А может, наоборот, задумалась она, вовсе не идеалы отравили их. Идеалы, словно семена, рассыпаются повсюду. Тот, кто создает идеалы, — только сеятель, и зло не в его руках, а у тех, кто пожинает плоды. И лишь немногие, очень немногие, вроде Серпьери, верно понимают, что же такое идеалы. А остальные, тысячи и тысячи людей, что видят в них? Ничего. В их умах зреют неверные, искаженные представления, которые приносят чудовищные плоды. Идеалы попадают и в головы негодяев, злодеев, насильников, воров, в конце концов лишь разжигают у них жажду разрушений, желание мстить, питают самое безграничное тщеславие.
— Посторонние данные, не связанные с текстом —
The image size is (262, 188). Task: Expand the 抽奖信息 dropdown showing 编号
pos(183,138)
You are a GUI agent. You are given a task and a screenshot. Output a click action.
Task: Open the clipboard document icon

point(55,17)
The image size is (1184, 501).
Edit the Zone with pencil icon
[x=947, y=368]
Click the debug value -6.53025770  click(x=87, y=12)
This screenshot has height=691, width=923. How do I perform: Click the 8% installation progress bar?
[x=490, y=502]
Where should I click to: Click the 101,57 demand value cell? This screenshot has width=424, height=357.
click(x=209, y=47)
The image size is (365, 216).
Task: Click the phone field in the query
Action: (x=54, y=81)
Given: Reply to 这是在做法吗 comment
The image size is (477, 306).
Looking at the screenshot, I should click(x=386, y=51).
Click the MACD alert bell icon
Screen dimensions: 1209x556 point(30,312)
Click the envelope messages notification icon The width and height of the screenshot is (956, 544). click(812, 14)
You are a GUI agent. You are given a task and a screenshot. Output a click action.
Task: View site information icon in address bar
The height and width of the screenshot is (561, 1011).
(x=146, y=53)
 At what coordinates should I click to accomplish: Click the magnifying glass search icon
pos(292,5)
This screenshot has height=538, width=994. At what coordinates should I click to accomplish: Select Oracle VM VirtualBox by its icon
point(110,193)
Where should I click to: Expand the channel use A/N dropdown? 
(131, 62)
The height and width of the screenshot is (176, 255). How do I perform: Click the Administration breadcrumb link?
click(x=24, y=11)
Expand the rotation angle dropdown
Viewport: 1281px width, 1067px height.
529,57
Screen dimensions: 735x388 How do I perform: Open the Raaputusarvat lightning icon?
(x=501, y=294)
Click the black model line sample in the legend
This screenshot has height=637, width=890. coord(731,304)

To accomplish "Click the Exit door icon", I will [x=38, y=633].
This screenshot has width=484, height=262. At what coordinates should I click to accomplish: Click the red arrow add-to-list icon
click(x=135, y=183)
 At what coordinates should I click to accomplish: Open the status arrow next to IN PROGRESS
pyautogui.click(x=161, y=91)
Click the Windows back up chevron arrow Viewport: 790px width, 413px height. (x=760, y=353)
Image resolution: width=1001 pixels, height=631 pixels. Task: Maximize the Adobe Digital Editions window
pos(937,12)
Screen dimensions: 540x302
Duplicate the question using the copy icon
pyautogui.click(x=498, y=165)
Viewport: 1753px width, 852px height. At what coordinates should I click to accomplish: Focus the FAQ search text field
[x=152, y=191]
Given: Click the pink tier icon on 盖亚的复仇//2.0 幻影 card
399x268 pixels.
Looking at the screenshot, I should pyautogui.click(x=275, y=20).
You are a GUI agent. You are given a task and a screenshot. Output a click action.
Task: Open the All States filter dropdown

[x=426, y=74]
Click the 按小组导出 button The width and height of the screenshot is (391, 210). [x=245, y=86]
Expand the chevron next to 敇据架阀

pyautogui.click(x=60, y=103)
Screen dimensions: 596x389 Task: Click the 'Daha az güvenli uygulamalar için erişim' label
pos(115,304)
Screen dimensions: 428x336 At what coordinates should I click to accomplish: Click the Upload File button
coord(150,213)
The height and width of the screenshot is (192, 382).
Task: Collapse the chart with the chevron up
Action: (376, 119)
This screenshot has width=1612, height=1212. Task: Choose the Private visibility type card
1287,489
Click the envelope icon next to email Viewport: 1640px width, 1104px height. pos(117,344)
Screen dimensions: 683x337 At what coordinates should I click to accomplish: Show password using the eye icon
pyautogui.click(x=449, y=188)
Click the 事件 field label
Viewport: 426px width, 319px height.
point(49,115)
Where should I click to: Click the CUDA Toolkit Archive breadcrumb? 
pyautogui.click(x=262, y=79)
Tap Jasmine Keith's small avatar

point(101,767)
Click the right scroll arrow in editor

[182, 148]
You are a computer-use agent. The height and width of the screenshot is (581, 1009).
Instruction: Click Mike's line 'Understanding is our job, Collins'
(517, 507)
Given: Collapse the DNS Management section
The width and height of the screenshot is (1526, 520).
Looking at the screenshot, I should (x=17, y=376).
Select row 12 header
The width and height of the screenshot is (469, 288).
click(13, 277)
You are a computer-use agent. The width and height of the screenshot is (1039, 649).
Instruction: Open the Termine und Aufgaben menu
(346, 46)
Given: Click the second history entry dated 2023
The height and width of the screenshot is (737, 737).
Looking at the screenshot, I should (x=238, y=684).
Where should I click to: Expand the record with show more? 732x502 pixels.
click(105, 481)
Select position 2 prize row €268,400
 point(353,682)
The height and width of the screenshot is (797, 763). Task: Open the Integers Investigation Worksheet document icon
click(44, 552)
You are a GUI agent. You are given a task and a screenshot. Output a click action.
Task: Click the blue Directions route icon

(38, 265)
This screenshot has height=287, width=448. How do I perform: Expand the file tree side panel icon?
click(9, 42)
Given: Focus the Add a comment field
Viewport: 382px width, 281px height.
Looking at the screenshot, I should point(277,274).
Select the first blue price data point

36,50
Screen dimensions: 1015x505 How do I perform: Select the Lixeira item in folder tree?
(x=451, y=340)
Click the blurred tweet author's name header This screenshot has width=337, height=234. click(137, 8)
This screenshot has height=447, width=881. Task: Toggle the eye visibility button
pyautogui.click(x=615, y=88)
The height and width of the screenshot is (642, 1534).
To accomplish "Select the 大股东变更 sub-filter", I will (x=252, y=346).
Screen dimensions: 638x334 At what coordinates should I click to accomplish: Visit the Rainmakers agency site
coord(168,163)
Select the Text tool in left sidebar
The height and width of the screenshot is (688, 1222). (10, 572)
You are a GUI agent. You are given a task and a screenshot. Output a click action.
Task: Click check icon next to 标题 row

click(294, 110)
Вот прошла уже почти вся колонна. Последним брел невысокий худенький паренек, с трудом волочивший по пыльной дороге свое ружье. Он вдруг остановился и очумелыми глазами посмотрел вокруг. Ружье выше него, лицо чумазое, безбородое. Ему ну самое большее лет шестнадцать, подумала Арианна. Он тоже оставил где-то в селе своих родителей и убежал, чтобы присоединиться к армии Наполеона. Тут Арианна вдруг увидела, как ноги этого мальчика-солдата подкосились, и он мягко осел в пыль. Другой солдат, тоже молодой, лет двадцати, темноволосый, обросший бородой, поднял выпавшее из рук мальчика ружье, передал его соседу, подхватил парнишку, взвалил себе на спину и, согнувшись, зашагал дальше. Спустя какое-то время мальчик, видимо, пришел в себя, стал вырываться и отчаянно кричать:
— Пусти меня! Пусти, я хочу сам войти в город! Пусти!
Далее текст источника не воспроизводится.